Outstanding, free, expert-taught domain course on clinical ML, but only worthwhile if you already have ML fundamentals; it is a 2019 archive with no certificate, no graded feedback, and problem sets that depend on access-restricted clinical datasets.
Best for: ML engineers, data scientists, and graduate students who already understand supervised learning, probability, and (ideally) some deep learning, and who want a rigorous, application-driven understanding of how ML is actually used on clinical data. It is especially valuable for people moving into health-tech or clinical-AI research, and for clinicians or biomedical researchers with a strong quantitative/ML background who want to learn the modeling side and the failure modes (bias, confounding, dataset shift) specific to healthcare.

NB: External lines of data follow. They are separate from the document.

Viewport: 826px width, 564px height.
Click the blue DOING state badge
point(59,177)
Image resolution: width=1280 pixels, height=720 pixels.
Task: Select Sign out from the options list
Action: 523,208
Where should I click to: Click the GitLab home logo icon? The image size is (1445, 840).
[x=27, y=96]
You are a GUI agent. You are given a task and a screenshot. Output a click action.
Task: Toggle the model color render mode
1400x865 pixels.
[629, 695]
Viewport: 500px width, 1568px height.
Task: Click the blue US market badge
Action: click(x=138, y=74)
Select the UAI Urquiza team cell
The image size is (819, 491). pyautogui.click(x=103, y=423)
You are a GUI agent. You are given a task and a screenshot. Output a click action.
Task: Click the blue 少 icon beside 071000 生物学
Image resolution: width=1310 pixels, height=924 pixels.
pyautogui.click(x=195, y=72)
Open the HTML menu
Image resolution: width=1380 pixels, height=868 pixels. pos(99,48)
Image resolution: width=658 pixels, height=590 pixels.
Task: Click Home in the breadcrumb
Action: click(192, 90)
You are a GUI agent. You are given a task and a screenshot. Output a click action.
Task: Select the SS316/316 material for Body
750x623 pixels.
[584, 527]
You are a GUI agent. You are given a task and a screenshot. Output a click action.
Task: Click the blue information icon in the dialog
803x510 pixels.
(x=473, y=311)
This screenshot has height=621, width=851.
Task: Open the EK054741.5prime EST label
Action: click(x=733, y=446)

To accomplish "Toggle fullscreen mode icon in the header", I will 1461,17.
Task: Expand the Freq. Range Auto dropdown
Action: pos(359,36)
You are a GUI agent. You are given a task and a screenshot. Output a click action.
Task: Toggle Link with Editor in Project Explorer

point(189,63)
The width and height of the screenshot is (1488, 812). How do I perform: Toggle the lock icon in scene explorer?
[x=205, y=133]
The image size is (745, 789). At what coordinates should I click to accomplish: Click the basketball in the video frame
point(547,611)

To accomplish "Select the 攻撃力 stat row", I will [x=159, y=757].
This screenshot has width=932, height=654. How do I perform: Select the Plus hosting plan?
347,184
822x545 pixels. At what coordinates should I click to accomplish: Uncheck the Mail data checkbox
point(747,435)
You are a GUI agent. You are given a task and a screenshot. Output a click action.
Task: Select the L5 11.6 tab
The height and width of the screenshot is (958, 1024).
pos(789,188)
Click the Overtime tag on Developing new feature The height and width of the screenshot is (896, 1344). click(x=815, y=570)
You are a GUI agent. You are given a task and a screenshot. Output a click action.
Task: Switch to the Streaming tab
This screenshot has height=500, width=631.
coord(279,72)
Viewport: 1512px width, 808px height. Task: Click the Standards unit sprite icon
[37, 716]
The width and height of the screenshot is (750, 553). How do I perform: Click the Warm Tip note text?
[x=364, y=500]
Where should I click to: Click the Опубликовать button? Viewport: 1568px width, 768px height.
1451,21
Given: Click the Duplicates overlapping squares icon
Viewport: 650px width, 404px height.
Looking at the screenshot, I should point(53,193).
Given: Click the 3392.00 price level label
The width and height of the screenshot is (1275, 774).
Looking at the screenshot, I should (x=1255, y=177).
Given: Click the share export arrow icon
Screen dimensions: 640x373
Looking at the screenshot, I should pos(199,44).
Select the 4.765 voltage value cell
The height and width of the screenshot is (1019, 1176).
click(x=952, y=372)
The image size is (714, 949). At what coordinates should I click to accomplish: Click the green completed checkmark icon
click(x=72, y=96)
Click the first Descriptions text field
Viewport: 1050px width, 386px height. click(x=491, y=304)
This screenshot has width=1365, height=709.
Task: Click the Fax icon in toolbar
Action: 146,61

Skip if: Complete beginners or anyone without a prior machine learning course. MIT explicitly lists a prior ML class as a prerequisite (e.g., 6.036/6.862, 6.867, 9.520, 6.806/6.864, 6.438, or 6.034), and lectures assume that background. It is also a poor fit for people who want a certificate, hands-on graded labs with feedback, or up-to-date coverage of LLMs and foundation models in medicine, since this is a static Spring 2019 recording.
About This Course
MIT course applying ML to healthcare problems including clinical NLP, disease progression modeling, and causal inference.
What You'll Learn
Curriculum
What makes healthcare unique, an overview of clinical care, and a deep dive into the nature of clinical data (EHRs, claims, coding, missingness).
Risk stratification using EHRs and insurance claims, survival modeling, and physiological time-series analysis.
Two lectures on clinical natural language processing for extracting information from unstructured clinical notes.
Translating technology into the clinic, plus applied ML for cardiology, differential diagnosis, pathology, and mammography, with clinician guest lectures.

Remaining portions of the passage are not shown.